On my page with the video, I first put the following into the js console:
$('body').on('pause','video#videoTag',
function(e) {
console.group('(on) Video: pause');
console.log('e: ',e);
console.log('this: ',this);
console.groupEnd();
});
And in the js console, it returns an object like this:
Object[body#videoOverlay.modal-frame]
This isn't right, and it is not triggered on pause.
Then I put this into the js console:
$('body').delegate('video#videoTag','pause',
function(e) {
console.group('(delegate) Video: pause');
console.log('e: ',e);
console.log('this: ',this);
console.groupEnd();
});
The same thing as before is returned, and again, no pause event triggered.

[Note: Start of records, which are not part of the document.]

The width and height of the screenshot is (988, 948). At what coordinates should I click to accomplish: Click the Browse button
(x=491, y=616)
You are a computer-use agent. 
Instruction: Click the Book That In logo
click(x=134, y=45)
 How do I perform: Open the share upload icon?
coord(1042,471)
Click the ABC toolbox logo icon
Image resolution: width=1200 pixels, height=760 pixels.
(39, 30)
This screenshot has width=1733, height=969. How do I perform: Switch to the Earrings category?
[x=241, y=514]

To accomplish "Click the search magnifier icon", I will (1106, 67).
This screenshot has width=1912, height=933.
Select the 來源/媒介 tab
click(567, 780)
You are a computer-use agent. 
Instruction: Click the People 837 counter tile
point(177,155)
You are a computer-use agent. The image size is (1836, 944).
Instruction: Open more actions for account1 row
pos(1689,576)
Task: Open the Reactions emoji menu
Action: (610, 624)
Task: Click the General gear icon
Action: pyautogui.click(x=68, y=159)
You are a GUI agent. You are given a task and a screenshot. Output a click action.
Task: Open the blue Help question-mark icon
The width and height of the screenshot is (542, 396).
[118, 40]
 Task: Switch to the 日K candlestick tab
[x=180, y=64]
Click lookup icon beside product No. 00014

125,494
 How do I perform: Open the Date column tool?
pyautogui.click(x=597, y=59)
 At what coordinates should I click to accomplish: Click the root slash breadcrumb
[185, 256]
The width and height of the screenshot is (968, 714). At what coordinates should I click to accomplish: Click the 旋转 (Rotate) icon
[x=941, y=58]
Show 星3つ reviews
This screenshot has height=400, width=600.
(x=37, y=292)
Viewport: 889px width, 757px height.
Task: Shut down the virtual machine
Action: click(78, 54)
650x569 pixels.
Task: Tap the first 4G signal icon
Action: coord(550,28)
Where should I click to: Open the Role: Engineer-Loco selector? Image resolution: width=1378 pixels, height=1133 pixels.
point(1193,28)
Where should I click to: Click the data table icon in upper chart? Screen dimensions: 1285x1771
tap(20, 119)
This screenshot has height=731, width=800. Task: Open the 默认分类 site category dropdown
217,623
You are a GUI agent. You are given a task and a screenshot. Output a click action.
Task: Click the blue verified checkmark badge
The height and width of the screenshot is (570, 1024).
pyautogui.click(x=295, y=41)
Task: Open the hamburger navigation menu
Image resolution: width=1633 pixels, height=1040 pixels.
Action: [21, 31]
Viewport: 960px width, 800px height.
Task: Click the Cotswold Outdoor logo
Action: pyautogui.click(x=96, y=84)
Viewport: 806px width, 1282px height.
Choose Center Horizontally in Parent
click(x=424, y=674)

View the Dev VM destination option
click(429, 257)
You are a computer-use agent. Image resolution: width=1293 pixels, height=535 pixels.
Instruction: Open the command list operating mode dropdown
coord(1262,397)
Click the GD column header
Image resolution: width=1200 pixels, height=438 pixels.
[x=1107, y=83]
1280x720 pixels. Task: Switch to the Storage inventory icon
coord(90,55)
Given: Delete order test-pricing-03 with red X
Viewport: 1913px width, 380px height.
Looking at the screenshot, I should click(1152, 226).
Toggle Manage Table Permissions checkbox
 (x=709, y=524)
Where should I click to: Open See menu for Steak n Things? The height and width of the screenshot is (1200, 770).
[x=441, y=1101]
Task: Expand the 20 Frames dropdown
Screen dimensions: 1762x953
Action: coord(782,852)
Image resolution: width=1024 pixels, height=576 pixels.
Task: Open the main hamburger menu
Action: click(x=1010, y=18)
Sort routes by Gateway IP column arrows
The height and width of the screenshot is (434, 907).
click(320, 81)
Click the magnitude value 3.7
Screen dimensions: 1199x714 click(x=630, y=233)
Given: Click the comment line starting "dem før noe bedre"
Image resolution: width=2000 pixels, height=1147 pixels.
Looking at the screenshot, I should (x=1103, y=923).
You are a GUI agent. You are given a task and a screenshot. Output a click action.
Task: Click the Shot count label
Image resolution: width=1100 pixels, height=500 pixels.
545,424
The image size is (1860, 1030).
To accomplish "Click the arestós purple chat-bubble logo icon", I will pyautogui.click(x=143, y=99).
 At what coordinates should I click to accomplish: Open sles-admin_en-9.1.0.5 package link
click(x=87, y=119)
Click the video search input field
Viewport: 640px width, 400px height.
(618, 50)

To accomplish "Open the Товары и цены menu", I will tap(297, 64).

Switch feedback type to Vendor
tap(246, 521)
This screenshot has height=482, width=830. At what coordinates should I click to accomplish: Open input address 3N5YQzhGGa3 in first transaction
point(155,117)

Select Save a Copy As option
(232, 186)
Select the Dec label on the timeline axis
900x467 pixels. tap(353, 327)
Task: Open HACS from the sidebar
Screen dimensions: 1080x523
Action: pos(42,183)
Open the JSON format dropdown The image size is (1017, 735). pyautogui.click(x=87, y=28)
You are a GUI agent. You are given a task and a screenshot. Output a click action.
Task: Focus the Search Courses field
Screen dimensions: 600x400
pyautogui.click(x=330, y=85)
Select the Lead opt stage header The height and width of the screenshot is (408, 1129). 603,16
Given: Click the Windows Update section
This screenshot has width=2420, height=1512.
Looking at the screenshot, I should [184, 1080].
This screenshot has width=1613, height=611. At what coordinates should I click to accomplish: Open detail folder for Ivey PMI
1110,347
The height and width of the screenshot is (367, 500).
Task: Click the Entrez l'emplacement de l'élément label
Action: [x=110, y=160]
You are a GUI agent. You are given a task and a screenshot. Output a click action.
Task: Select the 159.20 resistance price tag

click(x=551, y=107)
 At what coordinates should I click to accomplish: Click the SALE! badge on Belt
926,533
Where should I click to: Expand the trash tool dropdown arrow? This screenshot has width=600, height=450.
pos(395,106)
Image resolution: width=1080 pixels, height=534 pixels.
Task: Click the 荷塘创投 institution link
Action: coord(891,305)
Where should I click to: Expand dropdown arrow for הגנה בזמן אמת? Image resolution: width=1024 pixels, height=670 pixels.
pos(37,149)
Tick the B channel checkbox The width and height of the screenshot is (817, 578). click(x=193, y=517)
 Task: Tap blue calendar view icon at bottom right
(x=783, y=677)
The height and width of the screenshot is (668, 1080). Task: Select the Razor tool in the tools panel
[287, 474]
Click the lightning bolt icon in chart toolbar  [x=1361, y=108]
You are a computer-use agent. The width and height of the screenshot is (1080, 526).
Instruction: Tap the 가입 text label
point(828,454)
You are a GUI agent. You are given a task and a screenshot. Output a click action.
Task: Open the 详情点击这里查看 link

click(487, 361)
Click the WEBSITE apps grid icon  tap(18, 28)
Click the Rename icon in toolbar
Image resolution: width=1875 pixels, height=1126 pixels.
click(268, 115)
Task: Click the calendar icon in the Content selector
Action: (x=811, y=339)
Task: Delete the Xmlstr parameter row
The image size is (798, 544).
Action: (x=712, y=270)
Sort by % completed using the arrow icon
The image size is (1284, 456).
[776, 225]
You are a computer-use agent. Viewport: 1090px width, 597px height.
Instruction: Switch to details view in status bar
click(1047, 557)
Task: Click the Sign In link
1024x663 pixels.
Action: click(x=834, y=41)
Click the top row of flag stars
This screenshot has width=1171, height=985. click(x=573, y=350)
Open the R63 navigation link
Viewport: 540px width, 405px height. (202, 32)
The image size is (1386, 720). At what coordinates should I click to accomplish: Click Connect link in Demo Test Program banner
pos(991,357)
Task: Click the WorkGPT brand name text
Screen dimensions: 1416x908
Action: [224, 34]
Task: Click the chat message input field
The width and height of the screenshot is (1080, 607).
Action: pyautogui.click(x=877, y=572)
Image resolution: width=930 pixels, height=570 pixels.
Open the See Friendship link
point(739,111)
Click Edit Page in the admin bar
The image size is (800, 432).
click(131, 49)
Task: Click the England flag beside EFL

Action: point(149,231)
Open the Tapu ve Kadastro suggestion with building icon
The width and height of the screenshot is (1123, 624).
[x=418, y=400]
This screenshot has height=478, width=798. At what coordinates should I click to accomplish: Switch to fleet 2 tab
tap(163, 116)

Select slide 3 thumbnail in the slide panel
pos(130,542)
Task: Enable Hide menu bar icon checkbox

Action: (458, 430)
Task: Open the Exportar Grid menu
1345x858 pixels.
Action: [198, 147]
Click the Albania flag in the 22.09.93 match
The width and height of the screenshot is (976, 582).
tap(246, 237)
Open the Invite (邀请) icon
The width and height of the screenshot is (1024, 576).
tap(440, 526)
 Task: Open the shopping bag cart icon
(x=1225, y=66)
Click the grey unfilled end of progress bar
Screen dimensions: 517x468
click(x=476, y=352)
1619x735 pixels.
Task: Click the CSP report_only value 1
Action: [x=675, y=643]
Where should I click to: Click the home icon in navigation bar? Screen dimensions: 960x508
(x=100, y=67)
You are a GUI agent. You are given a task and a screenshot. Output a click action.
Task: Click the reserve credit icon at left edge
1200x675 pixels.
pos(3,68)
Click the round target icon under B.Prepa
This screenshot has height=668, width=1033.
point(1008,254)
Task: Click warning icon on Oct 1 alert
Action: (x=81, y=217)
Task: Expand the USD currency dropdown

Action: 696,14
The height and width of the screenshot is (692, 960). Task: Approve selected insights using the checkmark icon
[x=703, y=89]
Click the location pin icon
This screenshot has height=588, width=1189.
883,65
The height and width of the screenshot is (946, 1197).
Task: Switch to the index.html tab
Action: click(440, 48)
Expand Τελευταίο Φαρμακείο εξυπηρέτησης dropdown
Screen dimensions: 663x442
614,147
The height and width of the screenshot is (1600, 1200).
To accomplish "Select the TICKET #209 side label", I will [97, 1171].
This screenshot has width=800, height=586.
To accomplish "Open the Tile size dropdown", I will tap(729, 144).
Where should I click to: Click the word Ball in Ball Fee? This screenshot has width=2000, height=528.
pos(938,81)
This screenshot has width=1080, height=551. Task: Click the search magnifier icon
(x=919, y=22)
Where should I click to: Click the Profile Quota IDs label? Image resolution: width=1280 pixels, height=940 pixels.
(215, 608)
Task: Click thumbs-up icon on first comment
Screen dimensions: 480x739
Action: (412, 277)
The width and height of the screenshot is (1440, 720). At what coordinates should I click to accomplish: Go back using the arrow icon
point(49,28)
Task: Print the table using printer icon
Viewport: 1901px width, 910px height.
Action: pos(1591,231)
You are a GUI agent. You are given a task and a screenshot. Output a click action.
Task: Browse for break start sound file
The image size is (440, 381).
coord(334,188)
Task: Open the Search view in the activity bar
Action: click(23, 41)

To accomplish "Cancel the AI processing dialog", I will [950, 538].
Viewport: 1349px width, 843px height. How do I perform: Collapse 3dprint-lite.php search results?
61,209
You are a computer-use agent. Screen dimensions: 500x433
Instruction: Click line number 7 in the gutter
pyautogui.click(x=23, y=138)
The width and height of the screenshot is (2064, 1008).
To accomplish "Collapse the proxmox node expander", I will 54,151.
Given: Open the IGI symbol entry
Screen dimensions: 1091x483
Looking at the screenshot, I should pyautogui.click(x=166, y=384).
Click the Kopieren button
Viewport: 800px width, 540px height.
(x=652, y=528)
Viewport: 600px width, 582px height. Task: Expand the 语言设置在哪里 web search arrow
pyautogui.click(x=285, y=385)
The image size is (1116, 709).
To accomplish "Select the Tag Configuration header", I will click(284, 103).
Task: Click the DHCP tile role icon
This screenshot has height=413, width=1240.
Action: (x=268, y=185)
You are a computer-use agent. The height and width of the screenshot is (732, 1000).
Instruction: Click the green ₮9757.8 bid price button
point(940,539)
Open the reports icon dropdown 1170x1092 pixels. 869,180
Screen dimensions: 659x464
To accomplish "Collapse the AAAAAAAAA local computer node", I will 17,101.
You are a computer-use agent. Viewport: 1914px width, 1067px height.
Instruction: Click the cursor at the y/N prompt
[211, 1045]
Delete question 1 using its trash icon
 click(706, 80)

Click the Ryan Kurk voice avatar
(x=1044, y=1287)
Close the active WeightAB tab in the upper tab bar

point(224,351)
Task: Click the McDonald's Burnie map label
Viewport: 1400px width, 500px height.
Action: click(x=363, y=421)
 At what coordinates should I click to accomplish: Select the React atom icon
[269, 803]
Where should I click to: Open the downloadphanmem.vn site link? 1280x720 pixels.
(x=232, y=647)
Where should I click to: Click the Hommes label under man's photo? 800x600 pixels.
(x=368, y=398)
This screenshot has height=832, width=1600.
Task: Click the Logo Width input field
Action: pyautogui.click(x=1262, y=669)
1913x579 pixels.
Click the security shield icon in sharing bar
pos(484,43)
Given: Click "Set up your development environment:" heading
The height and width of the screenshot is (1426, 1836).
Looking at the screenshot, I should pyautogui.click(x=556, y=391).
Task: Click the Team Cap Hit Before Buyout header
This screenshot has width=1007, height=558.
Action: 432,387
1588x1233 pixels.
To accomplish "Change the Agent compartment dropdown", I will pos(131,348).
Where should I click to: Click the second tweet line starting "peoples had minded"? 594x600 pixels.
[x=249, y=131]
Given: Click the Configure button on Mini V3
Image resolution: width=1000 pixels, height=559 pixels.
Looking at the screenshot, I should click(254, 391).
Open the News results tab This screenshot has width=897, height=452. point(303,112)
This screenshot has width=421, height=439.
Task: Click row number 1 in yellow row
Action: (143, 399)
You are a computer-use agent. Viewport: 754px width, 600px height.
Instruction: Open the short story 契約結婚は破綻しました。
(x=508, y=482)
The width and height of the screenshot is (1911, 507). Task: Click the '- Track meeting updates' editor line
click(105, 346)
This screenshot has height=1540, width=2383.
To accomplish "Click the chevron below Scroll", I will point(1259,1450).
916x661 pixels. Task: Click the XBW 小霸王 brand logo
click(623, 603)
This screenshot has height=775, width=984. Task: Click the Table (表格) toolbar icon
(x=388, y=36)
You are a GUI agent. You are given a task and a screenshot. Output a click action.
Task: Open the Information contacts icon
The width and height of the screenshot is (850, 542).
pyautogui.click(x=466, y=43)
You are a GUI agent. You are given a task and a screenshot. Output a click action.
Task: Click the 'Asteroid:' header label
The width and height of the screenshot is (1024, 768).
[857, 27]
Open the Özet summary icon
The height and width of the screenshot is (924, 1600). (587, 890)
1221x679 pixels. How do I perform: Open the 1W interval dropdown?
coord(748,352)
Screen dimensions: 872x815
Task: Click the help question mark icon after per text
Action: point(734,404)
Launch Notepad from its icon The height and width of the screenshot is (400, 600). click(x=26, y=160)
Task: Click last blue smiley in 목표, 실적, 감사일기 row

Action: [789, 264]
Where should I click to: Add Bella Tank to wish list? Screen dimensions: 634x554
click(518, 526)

However, if I put this into the js console, it works:
$('video#videoTag').on('pause',
function(e) {
console.group('(direct) Video: pause');
console.log('e: ',e);
console.log('this: ',this);
console.groupEnd();
});
This returns
Object[video#videoTag]
and the pause event triggers and I see my console log stuff.
So my question is.. why don't the first two work? Do delegated event handlers just not work for html video elements?
Update: I also tried it with other video events: play,timeupdate,ended,stop and it doesn't work for any of them either, unless I do it directly like last example.